Output exactly, with nothing added, the entries from the first line through the line with "Home (19, 107)".

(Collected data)
◇ ◇ ◇

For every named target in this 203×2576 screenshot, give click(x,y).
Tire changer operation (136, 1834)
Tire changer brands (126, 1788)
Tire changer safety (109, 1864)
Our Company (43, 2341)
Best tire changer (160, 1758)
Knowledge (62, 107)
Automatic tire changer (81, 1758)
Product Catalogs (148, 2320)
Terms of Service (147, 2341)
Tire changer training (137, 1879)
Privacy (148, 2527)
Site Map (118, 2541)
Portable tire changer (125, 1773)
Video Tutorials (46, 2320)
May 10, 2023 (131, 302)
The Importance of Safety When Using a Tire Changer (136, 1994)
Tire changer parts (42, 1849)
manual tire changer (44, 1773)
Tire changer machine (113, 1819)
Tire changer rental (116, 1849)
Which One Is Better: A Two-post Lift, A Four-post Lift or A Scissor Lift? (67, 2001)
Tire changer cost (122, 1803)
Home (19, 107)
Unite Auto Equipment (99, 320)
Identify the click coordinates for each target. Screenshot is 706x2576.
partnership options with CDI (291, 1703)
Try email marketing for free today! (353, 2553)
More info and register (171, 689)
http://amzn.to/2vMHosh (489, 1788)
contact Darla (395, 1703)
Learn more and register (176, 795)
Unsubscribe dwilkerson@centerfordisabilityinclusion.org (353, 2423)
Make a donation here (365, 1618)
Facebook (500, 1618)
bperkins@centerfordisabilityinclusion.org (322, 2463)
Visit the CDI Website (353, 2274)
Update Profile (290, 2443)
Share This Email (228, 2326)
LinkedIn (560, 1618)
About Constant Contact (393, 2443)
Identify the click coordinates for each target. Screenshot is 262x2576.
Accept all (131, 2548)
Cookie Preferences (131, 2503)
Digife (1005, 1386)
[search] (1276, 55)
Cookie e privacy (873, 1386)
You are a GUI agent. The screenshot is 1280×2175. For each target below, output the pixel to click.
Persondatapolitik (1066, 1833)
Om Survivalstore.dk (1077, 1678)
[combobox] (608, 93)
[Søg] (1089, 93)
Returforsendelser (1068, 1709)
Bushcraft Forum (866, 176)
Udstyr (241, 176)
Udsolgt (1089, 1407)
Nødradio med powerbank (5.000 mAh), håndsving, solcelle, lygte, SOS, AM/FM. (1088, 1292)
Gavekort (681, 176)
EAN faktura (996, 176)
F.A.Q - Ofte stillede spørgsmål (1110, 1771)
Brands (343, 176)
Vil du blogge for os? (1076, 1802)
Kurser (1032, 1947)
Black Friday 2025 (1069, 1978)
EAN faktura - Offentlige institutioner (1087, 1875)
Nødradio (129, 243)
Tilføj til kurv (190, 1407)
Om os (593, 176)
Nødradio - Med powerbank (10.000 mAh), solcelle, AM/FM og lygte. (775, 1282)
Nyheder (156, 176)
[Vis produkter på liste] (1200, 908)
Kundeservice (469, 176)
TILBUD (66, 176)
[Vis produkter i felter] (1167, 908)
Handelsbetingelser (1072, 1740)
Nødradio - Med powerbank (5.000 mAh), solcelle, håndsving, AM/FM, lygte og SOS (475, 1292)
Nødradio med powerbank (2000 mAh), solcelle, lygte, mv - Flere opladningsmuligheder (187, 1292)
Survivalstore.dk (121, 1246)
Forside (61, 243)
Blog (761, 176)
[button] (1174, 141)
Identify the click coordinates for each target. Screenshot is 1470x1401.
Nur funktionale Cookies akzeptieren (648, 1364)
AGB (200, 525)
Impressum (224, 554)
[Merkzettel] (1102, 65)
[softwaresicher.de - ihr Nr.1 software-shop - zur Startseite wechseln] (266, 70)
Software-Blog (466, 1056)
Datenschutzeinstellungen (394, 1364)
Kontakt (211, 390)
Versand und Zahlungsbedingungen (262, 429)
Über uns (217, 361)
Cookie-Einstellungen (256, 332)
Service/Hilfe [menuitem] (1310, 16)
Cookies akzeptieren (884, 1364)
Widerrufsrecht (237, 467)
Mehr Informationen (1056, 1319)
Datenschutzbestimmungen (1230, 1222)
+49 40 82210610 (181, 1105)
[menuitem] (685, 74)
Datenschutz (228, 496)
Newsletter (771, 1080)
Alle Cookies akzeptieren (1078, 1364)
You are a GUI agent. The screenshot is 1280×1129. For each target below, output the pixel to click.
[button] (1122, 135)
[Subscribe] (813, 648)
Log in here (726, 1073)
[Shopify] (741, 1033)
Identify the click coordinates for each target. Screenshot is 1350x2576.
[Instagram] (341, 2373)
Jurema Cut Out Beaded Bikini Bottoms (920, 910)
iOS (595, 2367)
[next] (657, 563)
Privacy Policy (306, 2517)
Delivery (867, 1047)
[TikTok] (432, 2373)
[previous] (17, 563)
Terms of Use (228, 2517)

◇ ◇ ◇

Your response:
For every named target in this 203×2576 screenshot, give click(x,y).
Tire changer operation (136, 1834)
Tire changer brands (126, 1788)
Tire changer safety (109, 1864)
Our Company (43, 2341)
Best tire changer (160, 1758)
Knowledge (62, 107)
Automatic tire changer (81, 1758)
Product Catalogs (148, 2320)
Terms of Service (147, 2341)
Tire changer training (137, 1879)
Privacy (148, 2527)
Site Map (118, 2541)
Portable tire changer (125, 1773)
Video Tutorials (46, 2320)
May 10, 2023 (131, 302)
The Importance of Safety When Using a Tire Changer (136, 1994)
Tire changer parts (42, 1849)
manual tire changer (44, 1773)
Tire changer machine (113, 1819)
Tire changer rental (116, 1849)
Which One Is Better: A Two-post Lift, A Four-post Lift or A Scissor Lift? (67, 2001)
Tire changer cost (122, 1803)
Home (19, 107)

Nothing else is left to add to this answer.